En
los últimos días se oye cierto revuelo de indignación (indignación
menuda, irrelevante, cultural) por las escasas medidas destinadas a
conmemorar el cuarto centenario de la muerte de Cervantes. Dejando de lado la cuestión de las responsabilidades políticas, el
gobierno no es más que el reflejo de la dejadez de los ciudadanos. Por lo tanto, es la
ciudadanía tan culpable como el gobierno. Seamos sinceros: nadie lee el
Quijote. Nos resulta un lenguaje cargante, demasiado grande, con
demasiadas aventuras entre medias que nos separa de la verdadera esencia
del libro. El que escribe ha leído y releído fragmentos y capítulos del
Quijote con gusto, pero nunca ha conseguido llegar hasta el final.
Es
cierto que Cervantes consiguió reflejar un estereotipo universal, un
obseso/soñador que acaba deformando la realidad que le rodea, y que
acaba con una gran decepción ante el mundo. Tal vez la generación del 98
lo hispanizó demasiado y ha perdido referencia para el resto del mundo y
para la propia España de 2016. Adquirió una tonalidad peyorativa, y la
palabra quijote no es sinónimo de idealista sino de desubicado e
ingenuo.
En mi modesta opinión, tiene mucha más fuerza la figura del pícaro
que la del loco. Nos sentimos más identificados con los timadores y
arribistas de la novela picaresca que con los locos idealistas. El
Lazarillo es todo lo contrario del Quijote: de fácil lectura, más
sencillo, más fino, más cuento, más ingenuo, pero al mismo tiempo
hiriente y crítico. Además que también cuenta con mucho eco en nuestra
literatura. Pícaro es Lazarillo, pero también lo es Diego Torres de
Villarroel, siendo profesor de la universidad de Salamanca en el siglo
XVIII y también lo es Pipaón, uno de los personajes más divertidos y
menos reconocidos de Galdós, en sus Episodios nacionales, que aspira ni
más ni menos que a ser ministro con Fernando VII. La picaresca acaba
tomando toda la sociedad española. Alguno habrá que hasta pueda
imaginarse que nuestra escena política se divide en pícaros y en
quijotes, y tal vez no le falte razón.
Pero a lo que ibamos. Por qué los ingleses celebran tanto a
Shakespeare, y nosotros no hacemos nada por Cervantes. La respuesta
menos polémica y más compleja: no es el gobierno el único culpable.

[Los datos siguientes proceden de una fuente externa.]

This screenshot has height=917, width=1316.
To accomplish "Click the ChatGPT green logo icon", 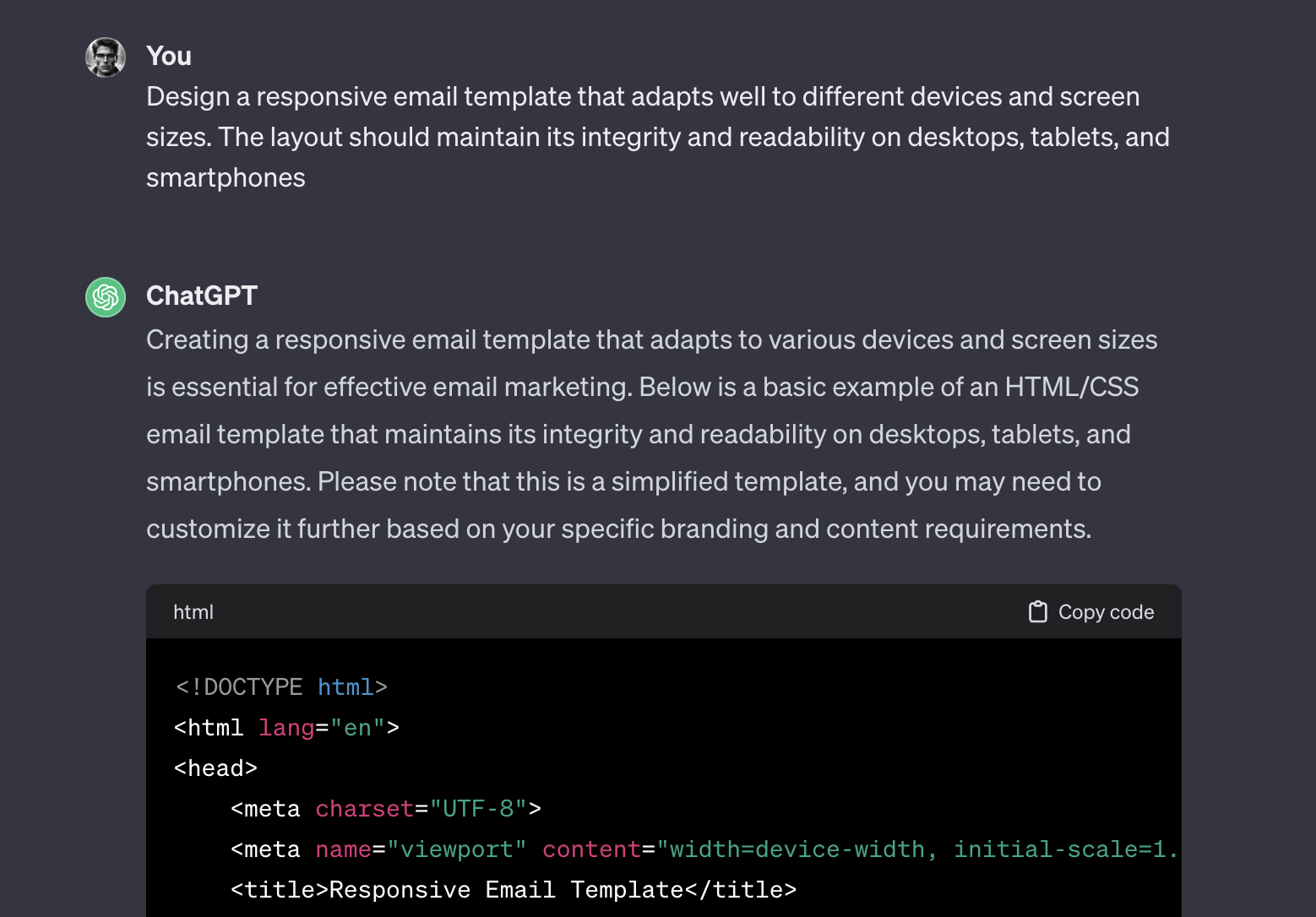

Nuestra mentalidad actual nos permite acercarnos a Shakespeare mejor que
a nuestro Cervantes. Además Shakespeare nos gana por goleada en casi
cualquier comparación. Si rastreamos Internet -un invento anglosajón, no
hay que olvidarlo-, Shakespeare y Hamlet doblan en entradas a Cervantes
y Quijote. Cervantes logró perfilar un estereotipo universal, o dos, si
queremos. Con cada obra de Shakespeare parece que encontramos el
retrato de una emoción humana, y en multitud de contextos diferentes.
Tal vez no leamos tanto a Shakespeare como dicen los ingleses, pero
algunos lo hemos visto representado en el teatro, y sus adaptaciones
cinematográficas son abundantes. Tanto, que Hamlet alcanza a inspirar al Rey León
de Disney, ni más ni menos, que Romeo y Julieta se convierte en telón
de fondo de una inacabable lista de películas y libros de todo género, y
que personajes históricos como Ricardo III han sido manipulados por
Shakespeare para convertirlos en arquetipo de villano político. La
versatilidad de Shakespeare no la tiene Cervantes para los tiempos
líquidos del siglo XXI. Ni de lejos, aunque siempre nos quedará Dora la
exploradora que sí concede un capítulo de sus aventuras al esforzado
caballero andante, y el Soul Calibur, que convierte al escritor en un guerrero espadachín.
Pero volvemos al fondo del asunto: si la ciudadanía realmente se
preocupa por estas cuestiones. Y nos encontramos con que levanta más
polémica una carroza futurista de Navidad con un rey mago dentro, que
celebrar o no a Cervantes. Este es el auténtico trasfondo cultural que
nos toca vivir, y no hay más vueltas.